(Saved entries)
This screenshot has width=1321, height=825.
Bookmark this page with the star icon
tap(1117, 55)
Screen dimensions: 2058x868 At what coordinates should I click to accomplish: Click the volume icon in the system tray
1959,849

■ **ACTIVITY**
The answer should reproduce all of the data without any alteration.

■ **OUTPUT BELOW**
This screenshot has width=1321, height=825.
Bookmark this page with the star icon
tap(1117, 55)
Screen dimensions: 2058x868 At what coordinates should I click to accomplish: Click the volume icon in the system tray
1959,849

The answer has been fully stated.